Иногда команда собиралась на баке, чтобы послушать рассказы ветеранов. Седобородый стюард Корнелий Пинто, католик из Гоа, клялся, что дважды ходил в кругосветку, служил на всех типах кораблей и со всякими нациями, включая финнов, которые слыли за морских колдунов, способных свистом вызывать ветра. Кассем в юности был камердинером судовладельца и вместе с хозяином полгода провел в Лондоне; его рассказы о чипсайдской ночлежке, где жили ласкары, и береговых тавернах распаляли в слушателях желание очутиться на тех берегах. Кривоногий Сункер, неопределимого возраста старик с печальным лицом, похожий на прикованную обезьянку, уверял, что он родом из помещиков высшей касты, но в детстве его похитил и продал вербовщику злыдень слуга. Самый старый ласкар, глухой на одно ухо Симба Кадер из Занзибара рассказывал, что служил на английском военном корабле и там оглох; хорошенько глотнув самогона, он повествовал о страшной битве, в которой сотни кораблей палили друг в друга, — вот тогда-то орудийный залп порвал его барабанную перепонку. Все это было взаправду, божился он, но ласкары только посмеивались — какой дурак поверит, что морское сражение произошло в месте под названием «Дом трех плодов» — «Три-фал-гар»?
*
Дити с Калуа понимали: шанс спастись в том, чтобы по Гангу добраться до большого города вроде Патны или Калькутты, где можно исчезнуть в людской гуще.
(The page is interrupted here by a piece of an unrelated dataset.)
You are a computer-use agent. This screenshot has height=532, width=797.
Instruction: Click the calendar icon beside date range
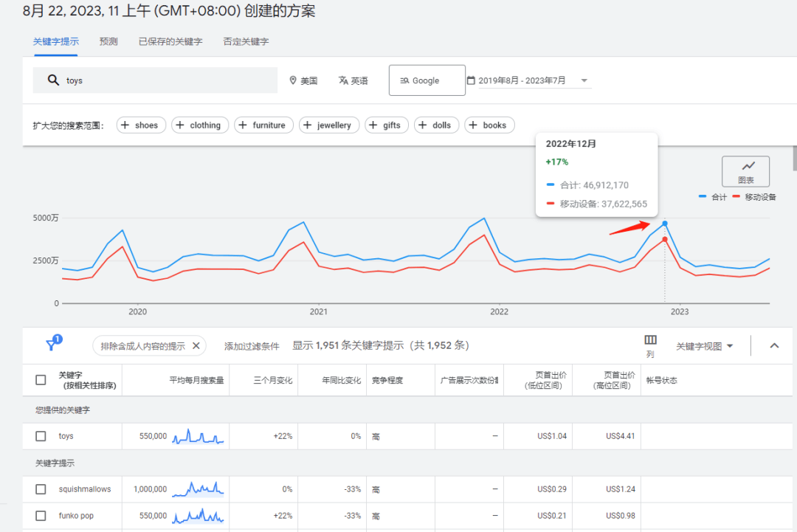click(471, 80)
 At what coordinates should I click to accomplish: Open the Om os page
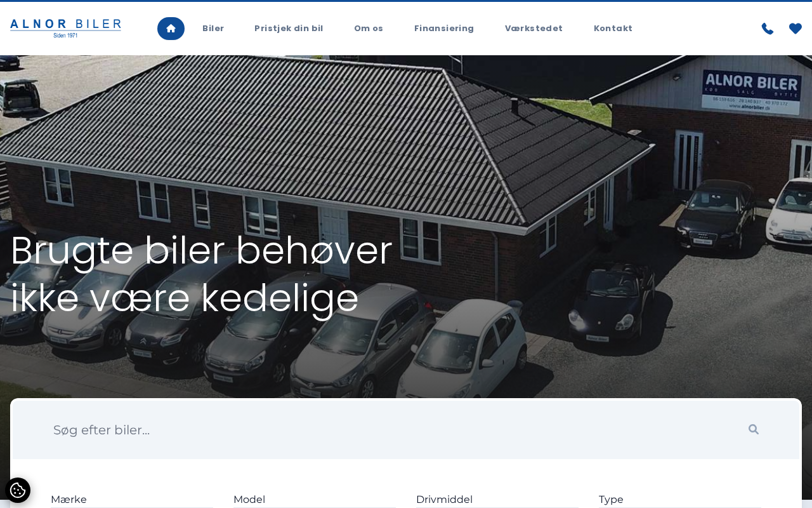click(x=369, y=29)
Патна ближе, но все равно это добрых десять дней пути; сушей добираться нельзя — велик риск, что их узнают: наверняка слух о побеге уже разлетелся, и если их поймают, даже от родичей пощады не будет. Осторожность требовала плыть по реке, пока самодельный плот справляется с грузом. К счастью, возле берега было полно топляка и камышей, годных для укрепления хрупкого суденышка; потратив день на ремонт, новобрачные вновь пустились в плавание.
Через два дня впереди показалась деревня, где нынче в семье дяди жила Кабутри. Увидев знакомый дом, Дити уже не могла плыть дальше, не попытавшись свидеться с дочкой. Если повезет, тайная встреча выйдет очень короткой, но Дити хорошо знала эти места и надеялась подкараулить девочку, когда та будет одна.
Дом под соломенной крышей, в котором прошло ее детство, а теперь жила семья брата, стоял у слияния Ганга и Карамнасы. Как явствует из его названия — «убийца кармы», приток святой реки пользовался дурной славой: мол, окунешься в него, и он смоет все твои добродетели, взлелеянные тяжким трудом. От Ганга и его зловредного рукава дом отстоял в равной мере, а посему женщины предпочитали купаться и брать воду в благоприятном потоке. Калуа остался в миле от деревни, Дити же схоронилась на берегу, легко найдя укрытие среди валунов, откуда хорошо просматривались обе реки.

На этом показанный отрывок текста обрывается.